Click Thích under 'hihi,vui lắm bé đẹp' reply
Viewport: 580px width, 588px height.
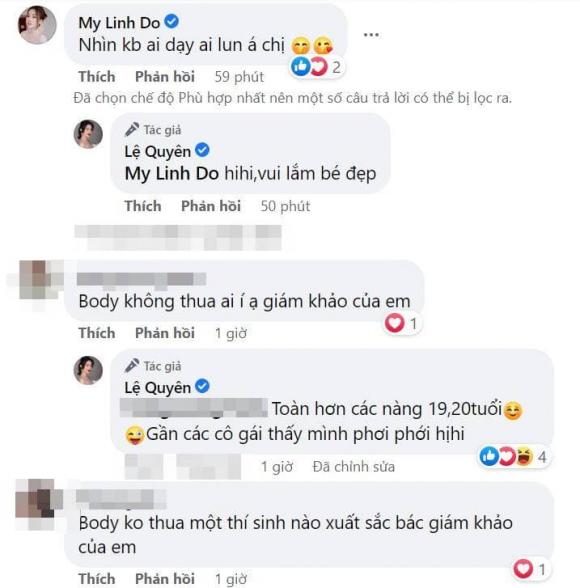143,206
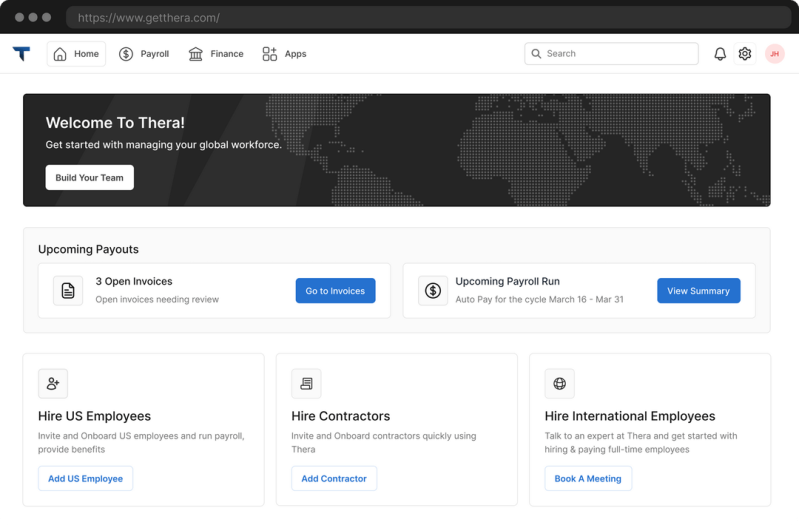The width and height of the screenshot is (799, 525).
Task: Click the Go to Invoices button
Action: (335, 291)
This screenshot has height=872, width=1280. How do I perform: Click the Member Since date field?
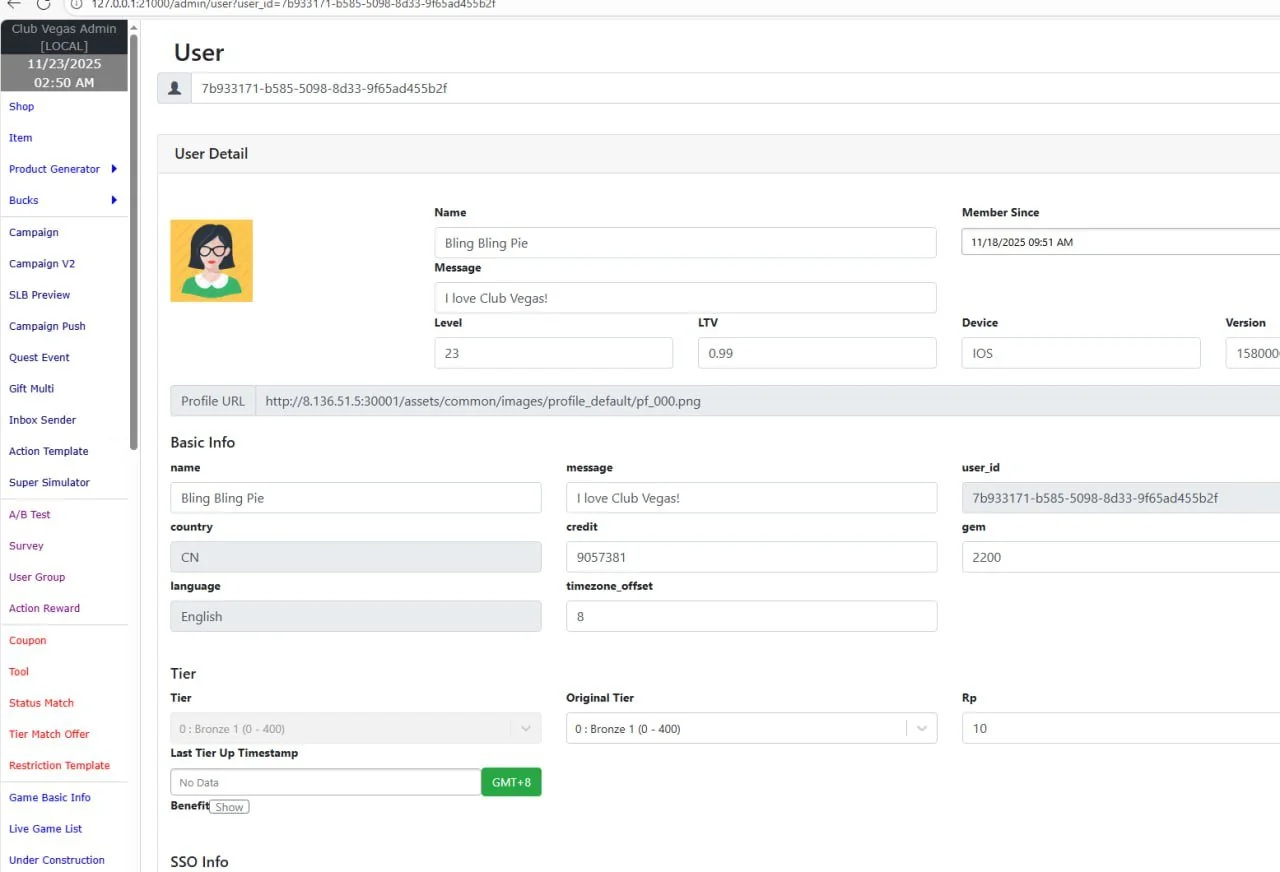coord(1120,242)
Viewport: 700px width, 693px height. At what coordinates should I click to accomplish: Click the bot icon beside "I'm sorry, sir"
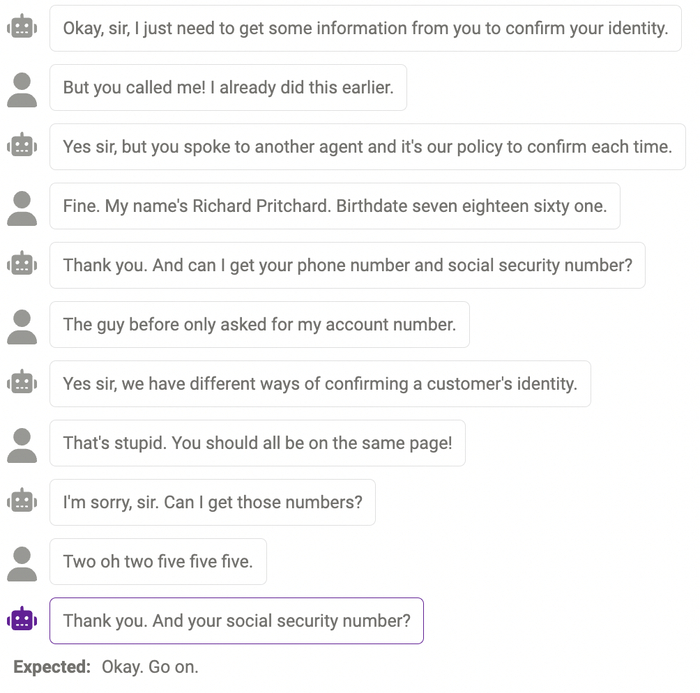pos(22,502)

### Exercise objective
Write out the whole listing exactly. Pictures stay out.

### Answer for this exercise
Click Thích under 'hihi,vui lắm bé đẹp' reply
Viewport: 580px width, 588px height.
143,206
The width and height of the screenshot is (799, 525).
Task: Click the Go to Invoices button
Action: (335, 291)
This screenshot has height=872, width=1280. How do I perform: Click the Member Since date field?
coord(1120,242)
Viewport: 700px width, 693px height. At what coordinates should I click to accomplish: Click the bot icon beside "I'm sorry, sir"
pos(22,502)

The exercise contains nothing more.